▶ **WORK TO COMPLETE**
a: Answer these questions from the text below on nuclear threats and AI risk, one answer per line, marked to match:
(i) Which nonviolent options for dealing with rogue nations does it list as examples?
(ii) Which small country does it use as an example of a country building an AI for medical discoveries?
(iii) What kind of campaign does it say an AI could launch to convince the world that clusters exist?
b: Translate this sentence from the text below on nuclear threats and AI risk into Spanish: "In this scenario, the risk of nuclear war has been raised significantly, but the risk of AI extinction has not been reduced at all."

In fact, the response to the ultimatum is more likely to accelerate AI research, to see if AI could be used to defend against nukes (and safety will for sure be sacrificed). They would also probably start hiding datacentres where they are safe from airstrikes.

Now what happens when he ultimatum runs out? Either China backs down, in which case the ultimatum was worthless and actively counterproductive, or China bombs silicon valley, potentially starting nuclear Armageddon.

In this scenario, the risk of nuclear war has been raised significantly, but the risk of AI extinction has not been reduced at all. In fact it has arguably been increased, by making people more desperate.

Now, the actual case proposed would not be a single nation announcing a threat out the blue. It would involve multiple nations signing treaties together, precommitting to attacks as a last resort. But what if a nuclear armed country doesn’t sign on to the treaty, and doesn’t respond to other avenues of negotiation? In effect, you’re back to the scenario above, which as I’ve explained, doesn’t work at all.

2. If the world takes AI risk seriously, do we need threats?

A world in which most countries take AI risk seriously enough to risk nuclear war over is a very different world to the one we live in today. With that level of concern, the opportunities for alternate plans are massive. We could pour billions or even trillions into alignment research, and have orders of magnitude more people working on the problem, including the best of the best in every field. If the world does go down the “ban clusters” route, then there are plenty of nonviolent options available for dealing with rogue nations, given the massive amounts of resources available. For example, we could impose sanctions, try and cut their internet access, their semiconductor chip supply, etc. I’m not advocating for these things myself, but I am pointing out they are far preferable to risking nuclear war, and are available options in such a world.

Your estimate of x-risk may be high, in todays world. But the chances of AI x-risk are conditional on what humanity actually does. In the world described above, I think most peoples estimates would be substantially lower than they are now. This makes the math supporting nuclear brinksmanship even worse.

3. Don’t do morally wrong things

In the wake of the FTX fraud scandal, EA has repeatedly tried to emphasize that you shouldn’t do ethically dubious things in the pursuit of EA goals. I think the proposals above would involve doing ethically dubious things. For example, if a small country like Uganda tried to build an AI for medical discoveries to try and cure a disease plaguing their country, then it is advocated that outsiders that they have not signed a treaty with would order them to stop their research under threat of war and bombing, and then actually bomb them if they don’t comply. It’s true that we could try and compensate them in other ways, but I still find this morally wrong.

4. Nuclear exchanges could be part of a rogue AI plan

If we are in a world which already has a scheming AI that wants to kill us all, then “start a nuclear war” seems like a fairly obvious move for it to make, assuming it has planned ahead. This is especially the case if the worlds government are currently all cooperating to suppress your available resources. By blowing everything up, as long as the AI can survive the exchange somewhere, it has a pretty good chance of finishing the job.

With this in mind, if we are concerned about AI killing us all, we should also be reducing the ease of nuclear exchanges. Putting the line for nuclear brinksmanship at “a country makes GPU clusters” makes the job of an AI incredibly easy. They don’t even have to build any clusters in a nuclear armed nation. All they have to do is launch an Iraq-war WMD style disinformation campaign that convinces the world that clusters exist, and watch as we militarily demand that Russia dismantle their non-existent hidden GPU clusters.

Conclusion

I hope that the arguments above are enough to convince people that a policy of threatening to bomb clusters in nuclear armed nations is a bad idea that should not be pursued. It’s possible that Eliezer was not even arguing for this, but since the idea has now been floated by implication, I think it’s important to refute it.

▶ **MATERIAL SUPPLIED**
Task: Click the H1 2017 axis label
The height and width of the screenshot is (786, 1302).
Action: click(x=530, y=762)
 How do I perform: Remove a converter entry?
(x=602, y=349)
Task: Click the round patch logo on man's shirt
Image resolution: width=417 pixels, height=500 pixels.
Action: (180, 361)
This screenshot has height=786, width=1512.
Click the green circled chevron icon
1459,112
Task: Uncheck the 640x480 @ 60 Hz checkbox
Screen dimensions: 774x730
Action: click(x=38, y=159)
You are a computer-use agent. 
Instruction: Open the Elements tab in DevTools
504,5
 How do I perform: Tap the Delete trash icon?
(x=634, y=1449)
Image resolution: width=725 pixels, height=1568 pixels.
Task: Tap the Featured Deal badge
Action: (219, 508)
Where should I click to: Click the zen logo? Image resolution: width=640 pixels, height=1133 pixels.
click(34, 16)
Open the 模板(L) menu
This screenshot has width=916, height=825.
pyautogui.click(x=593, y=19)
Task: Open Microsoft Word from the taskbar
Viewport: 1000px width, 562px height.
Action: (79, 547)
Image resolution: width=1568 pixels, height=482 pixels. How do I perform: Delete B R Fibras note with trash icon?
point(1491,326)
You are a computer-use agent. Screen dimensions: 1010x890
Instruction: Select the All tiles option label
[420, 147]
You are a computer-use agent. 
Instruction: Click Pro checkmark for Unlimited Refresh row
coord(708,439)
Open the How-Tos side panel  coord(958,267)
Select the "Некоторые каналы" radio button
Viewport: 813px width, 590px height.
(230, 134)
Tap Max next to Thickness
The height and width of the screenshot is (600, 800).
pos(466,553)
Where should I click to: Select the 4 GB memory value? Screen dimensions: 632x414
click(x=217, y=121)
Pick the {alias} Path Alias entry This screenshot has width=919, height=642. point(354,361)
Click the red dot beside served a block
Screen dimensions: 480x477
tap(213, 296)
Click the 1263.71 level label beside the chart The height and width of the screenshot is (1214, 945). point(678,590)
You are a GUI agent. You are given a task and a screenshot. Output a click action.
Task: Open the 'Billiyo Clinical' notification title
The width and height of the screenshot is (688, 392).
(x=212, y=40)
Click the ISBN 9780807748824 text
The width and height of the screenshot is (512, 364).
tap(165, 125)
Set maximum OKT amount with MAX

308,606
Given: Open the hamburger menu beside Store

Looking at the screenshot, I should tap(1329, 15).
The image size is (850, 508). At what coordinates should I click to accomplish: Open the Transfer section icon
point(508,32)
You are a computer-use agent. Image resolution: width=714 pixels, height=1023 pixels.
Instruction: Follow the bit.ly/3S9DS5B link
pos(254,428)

▶ **TASK RESPONSES**
a:
(i) Imposing sanctions and trying to cut their internet access and their semiconductor chip supply.
(ii) Uganda.
(iii) An Iraq-war WMD style disinformation campaign.

b: En este escenario, el riesgo de guerra nuclear ha aumentado considerablemente, pero el riesgo de extinción por la IA no se ha reducido en absoluto.